Sometimes certain business units did absolutely the minimum. There wasn’t a uniform set of expectations and if you were meeting your numbers the corporate expectations seemed voluntary.


One aspects of Six Sigma that General Electric brought to the table was the emphasis of it being an expectation of every business unit. I asked Ted Zucconi to what extent that was the case at Motorola.

There was a corporate edict that you had to do Six Sigma but you had the option of doing it your way. For example, our semiconductor business caught up in the boom-or-bust business cycle. In the boom they were busy increasing capacity and figuring out allocations.
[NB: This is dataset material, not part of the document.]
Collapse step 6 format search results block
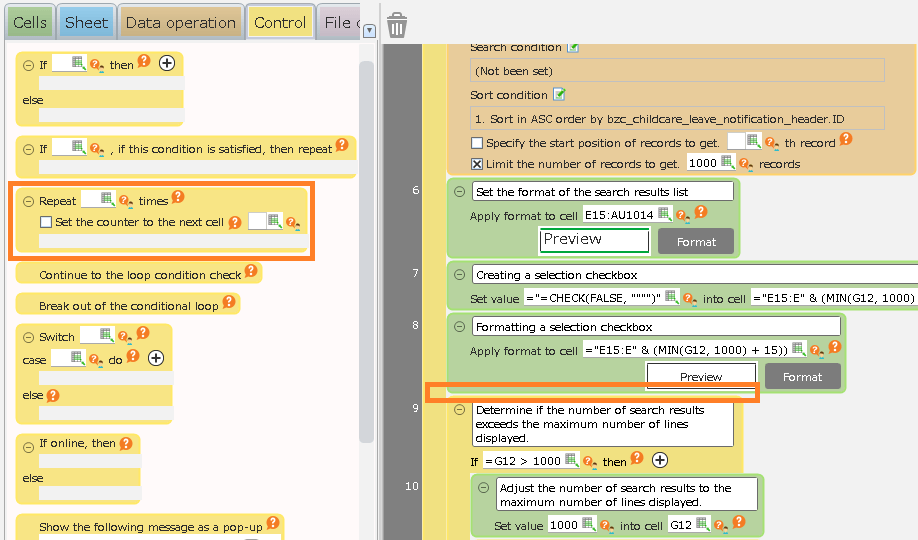This screenshot has height=540, width=918. [460, 191]
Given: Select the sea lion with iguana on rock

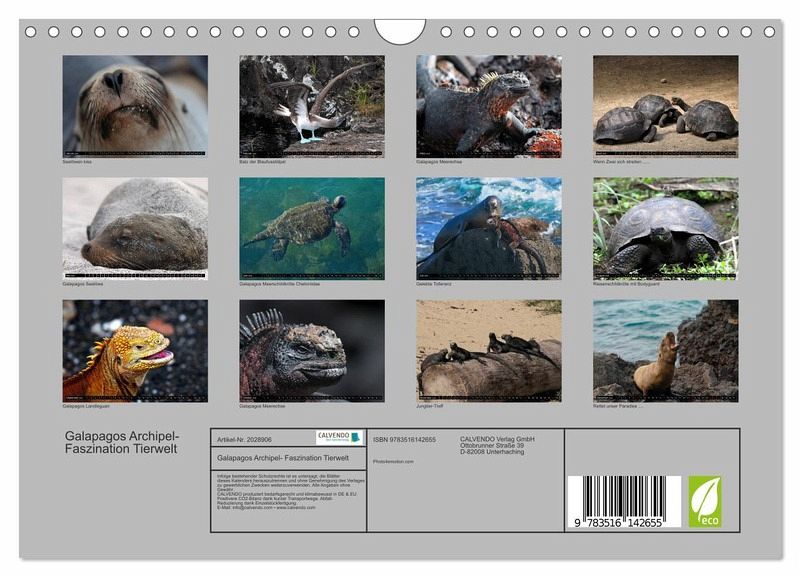Looking at the screenshot, I should click(x=488, y=228).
During the period of excess capacity, they worried about cost reductions, some of which were quality improvements. Having worked for more than one semiconductor company I observed that apparently sometimes it is difficult for managers to see the connection between quality, yield, and capacity. I know Intel does, but most don’t.

I inquired into what comprised the corporate edict.

The corporate edict was centered on education and reporting of defect levels. I never saw an edict around expectations of number of projects or so many master black belts or black belts.

Another Motorola business leader, Arnold Klugman, agrees. The Chief Manufacturing Officer for the Motorola computer group in Tempe, Arizona, Klugman notes that Six Sigma’s focus on manufacturing could be explained by its being an engineering company. “Since it was an engineering driven corporation the tag line was, ‘We don’t want to minimize creativity.’ Thus the factor was driving out defects, not building quality in at the design stage.”
As it relates to corporate edicts, Klugman also agrees with Zucconi. “At GE with Jack Welch it was truly top-down driven. There was no optionality. At Motorola there was massive optionality.”
Klugman then goes on to talk of this optionality. “There was no doubt that Bob Galvin was a believer and pushed it. But if a business unit was very successful and returning the revenue plan and achieving their numbers and growing market share he business leader has no difficulty saying leave me alone and I will do Six Sigma the way I choose. The optionality was pervasive.”